While the card is in the terminated lifecycle state, every command except SELECT
and ACTIVATE FILE returns 0x6285.
Data objects
Section titled “Data objects”GET DATA returns the standard OpenPGP DOs. Selected highlights:
| Tag | Object | Notes |
|---|---|---|
0x4F | AID | D2 76 00 01 24 01, version 3.4, manufacturer CD, serial from MAC |
0x6E | Application Related Data | Nested: ext caps, algo attrs, PW status, fingerprints, gen dates |
0x65 | Cardholder Related Data | Name, language, sex |
0xC0 | Extended Capabilities | SM none; cardholder cert max 2048; special DO max 256 |
0xC1-0xC3 | Algorithm Attributes | SIG / DEC / AUT |
0xC4 | PW Status Bytes | Max lengths and live retry counters |
0xC7-0xC9 | Fingerprints | SIG / DEC / AUT, v4 (SHA-1, 20 bytes) |
0xCA-0xCC | CA Fingerprints | 3 slots |
0xCE-0xD0 | Generation times | 4-byte big-endian, per role |
0x93 | Digital signature counter | 3 bytes |
0x5F50 | URL | Public-key retrieval URL |
PUT DATA (requires PW3) covers cardholder name / language / URL / login, the fingerprint and generation-time DOs, CA fingerprints, the algorithm attributes (curve switch), the Resetting Code and the AES key.

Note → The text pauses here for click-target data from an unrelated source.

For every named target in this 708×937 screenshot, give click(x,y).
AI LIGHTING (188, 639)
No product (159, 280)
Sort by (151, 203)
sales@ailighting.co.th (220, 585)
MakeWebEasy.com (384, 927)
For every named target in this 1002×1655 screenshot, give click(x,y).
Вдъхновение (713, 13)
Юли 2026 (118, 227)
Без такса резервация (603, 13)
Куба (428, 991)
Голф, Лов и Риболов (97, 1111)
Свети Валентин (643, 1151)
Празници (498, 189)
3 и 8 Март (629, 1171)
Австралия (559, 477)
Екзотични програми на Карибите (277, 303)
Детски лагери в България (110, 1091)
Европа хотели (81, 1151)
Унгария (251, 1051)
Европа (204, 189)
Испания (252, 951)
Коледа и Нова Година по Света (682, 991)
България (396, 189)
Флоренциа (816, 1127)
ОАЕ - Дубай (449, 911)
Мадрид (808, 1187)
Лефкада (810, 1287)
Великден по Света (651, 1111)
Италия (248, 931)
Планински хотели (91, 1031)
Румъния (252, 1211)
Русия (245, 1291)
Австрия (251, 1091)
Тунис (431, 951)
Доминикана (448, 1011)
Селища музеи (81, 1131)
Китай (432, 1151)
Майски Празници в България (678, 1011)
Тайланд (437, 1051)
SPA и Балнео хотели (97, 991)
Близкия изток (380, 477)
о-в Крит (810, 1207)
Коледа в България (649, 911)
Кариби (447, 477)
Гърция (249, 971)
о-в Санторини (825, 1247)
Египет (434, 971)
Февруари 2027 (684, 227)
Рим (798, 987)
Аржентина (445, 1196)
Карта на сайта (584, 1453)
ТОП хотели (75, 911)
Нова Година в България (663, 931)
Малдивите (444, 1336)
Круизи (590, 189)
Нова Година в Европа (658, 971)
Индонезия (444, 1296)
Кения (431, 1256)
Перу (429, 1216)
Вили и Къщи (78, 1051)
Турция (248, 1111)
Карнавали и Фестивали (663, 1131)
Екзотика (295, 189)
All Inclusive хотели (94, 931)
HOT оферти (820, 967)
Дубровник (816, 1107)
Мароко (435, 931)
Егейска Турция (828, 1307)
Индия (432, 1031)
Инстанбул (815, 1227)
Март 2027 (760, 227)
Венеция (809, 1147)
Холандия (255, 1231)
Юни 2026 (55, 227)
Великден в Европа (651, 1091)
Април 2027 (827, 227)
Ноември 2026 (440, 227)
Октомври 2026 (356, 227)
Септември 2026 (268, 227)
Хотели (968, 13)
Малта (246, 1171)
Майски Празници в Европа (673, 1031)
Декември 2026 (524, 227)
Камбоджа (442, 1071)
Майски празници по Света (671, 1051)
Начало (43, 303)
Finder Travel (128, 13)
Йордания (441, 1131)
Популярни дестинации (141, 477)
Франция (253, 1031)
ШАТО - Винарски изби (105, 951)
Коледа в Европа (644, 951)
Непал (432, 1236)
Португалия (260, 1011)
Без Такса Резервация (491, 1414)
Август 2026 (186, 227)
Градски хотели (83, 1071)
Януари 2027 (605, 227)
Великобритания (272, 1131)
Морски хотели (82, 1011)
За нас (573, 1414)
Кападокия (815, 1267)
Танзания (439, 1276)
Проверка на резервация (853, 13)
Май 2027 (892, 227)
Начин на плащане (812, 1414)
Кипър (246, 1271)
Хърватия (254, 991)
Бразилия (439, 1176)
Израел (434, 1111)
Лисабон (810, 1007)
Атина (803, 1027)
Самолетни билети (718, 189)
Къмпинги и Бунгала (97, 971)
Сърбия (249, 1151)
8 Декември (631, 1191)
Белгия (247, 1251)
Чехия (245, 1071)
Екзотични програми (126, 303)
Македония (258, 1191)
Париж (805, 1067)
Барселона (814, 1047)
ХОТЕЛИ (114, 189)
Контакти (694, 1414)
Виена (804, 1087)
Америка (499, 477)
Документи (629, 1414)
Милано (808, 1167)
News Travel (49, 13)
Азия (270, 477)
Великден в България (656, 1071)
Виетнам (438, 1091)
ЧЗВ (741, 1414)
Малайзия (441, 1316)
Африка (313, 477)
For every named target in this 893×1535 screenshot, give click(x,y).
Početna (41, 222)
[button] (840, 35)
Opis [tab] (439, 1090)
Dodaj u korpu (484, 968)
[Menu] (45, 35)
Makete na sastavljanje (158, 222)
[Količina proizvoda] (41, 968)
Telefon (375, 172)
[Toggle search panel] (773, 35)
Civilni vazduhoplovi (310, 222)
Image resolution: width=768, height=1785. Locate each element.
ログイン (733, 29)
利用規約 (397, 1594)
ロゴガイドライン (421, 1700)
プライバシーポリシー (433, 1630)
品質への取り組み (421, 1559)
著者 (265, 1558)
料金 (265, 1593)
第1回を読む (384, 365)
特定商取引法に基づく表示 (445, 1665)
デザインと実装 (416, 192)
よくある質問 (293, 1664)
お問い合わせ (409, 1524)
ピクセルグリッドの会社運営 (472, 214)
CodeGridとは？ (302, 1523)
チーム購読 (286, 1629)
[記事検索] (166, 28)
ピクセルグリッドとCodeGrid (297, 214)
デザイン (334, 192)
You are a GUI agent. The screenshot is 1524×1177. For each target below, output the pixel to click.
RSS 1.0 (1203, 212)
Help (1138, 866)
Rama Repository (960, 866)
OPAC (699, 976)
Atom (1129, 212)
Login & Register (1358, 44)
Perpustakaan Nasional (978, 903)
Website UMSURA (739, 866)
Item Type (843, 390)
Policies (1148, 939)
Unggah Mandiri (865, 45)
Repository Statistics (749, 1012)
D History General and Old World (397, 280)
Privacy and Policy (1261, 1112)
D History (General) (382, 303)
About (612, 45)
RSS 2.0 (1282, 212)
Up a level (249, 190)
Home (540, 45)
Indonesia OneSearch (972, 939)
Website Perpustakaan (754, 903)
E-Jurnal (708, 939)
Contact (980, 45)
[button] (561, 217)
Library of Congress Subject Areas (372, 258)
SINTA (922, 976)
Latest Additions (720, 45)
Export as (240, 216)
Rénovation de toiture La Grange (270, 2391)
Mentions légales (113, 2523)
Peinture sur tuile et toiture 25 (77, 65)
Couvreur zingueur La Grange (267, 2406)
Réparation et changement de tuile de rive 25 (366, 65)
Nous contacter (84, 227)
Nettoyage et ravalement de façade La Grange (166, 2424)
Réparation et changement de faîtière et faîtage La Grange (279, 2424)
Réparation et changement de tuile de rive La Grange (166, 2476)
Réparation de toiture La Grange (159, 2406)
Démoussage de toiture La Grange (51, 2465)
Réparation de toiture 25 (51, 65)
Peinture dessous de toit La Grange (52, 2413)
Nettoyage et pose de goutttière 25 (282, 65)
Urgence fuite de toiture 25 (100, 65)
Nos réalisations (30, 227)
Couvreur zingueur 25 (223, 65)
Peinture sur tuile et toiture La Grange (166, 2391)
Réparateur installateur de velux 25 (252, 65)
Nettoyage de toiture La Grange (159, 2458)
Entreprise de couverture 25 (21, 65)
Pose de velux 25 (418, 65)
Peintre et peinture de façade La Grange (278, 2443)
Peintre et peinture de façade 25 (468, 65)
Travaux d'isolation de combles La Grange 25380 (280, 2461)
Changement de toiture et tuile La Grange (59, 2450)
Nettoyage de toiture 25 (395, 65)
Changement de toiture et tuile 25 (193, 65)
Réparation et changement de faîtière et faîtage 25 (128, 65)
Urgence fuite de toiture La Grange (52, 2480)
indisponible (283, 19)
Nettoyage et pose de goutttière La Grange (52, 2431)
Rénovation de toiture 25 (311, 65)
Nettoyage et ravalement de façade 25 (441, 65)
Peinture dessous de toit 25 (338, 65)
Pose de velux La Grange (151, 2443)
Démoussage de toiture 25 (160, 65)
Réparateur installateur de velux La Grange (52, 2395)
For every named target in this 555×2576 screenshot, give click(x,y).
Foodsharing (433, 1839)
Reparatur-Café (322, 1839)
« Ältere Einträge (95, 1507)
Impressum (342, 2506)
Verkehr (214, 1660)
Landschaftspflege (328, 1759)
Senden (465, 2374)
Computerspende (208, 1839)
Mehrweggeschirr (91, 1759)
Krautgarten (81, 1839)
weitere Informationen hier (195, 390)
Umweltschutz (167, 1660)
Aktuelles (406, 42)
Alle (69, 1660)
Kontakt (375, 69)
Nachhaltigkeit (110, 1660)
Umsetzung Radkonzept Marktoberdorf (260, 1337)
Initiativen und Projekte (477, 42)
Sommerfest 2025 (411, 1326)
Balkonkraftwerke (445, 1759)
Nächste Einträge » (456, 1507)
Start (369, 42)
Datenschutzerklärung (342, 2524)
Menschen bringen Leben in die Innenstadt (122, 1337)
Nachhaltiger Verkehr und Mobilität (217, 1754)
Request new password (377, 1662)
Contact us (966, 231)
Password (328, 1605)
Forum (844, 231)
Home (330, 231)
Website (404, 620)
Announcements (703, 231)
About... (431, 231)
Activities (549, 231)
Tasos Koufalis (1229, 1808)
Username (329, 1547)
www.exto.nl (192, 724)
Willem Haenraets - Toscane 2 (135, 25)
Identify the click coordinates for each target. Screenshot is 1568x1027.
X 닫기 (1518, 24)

Persistent card state (fingerprints, generation times, cardholder data, selected curves, signature counter, PINs’ Resetting-Code material) lives in a single NVS blob that is signed with the slot-0 P-256 ECDSA attestation key; an invalid signature causes the card to re-initialise to defaults rather than trust tampered state.
Gaps and unimplemented features
Section titled “Gaps and unimplemented features”- KDF Data Object (
0xF9): GET DATA returns an empty object, signalling “no KDF configured”, and there is no PUT DATA handler for it. A KDF-DO byte codec (kdf.h) exists in the tree but is not wired into the card processing, so host-managed PBKDF2 PIN pre-hashing is not supported. (The internal PIN hashing described above is unrelated to the host-facing KDF DO.) GAP. - Cardholder Certificate (
0x7F21): GET DATA returns0x6A88; the certificate is not stored. GAP. - RSA: not supported; algorithm-attribute validation rejects RSA. GAP.
- Key import for SIG / AUT: no path exists; only the DEC key can be imported. GAP.
- DEC private key in RAM: the decryption key is necessarily decrypted into RAM for each ECDH operation (the secure element cannot perform ECDH), unlike the SIG / AUT keys which never leave the element. It is re-encrypted at rest and zeroized after use. CAVEAT.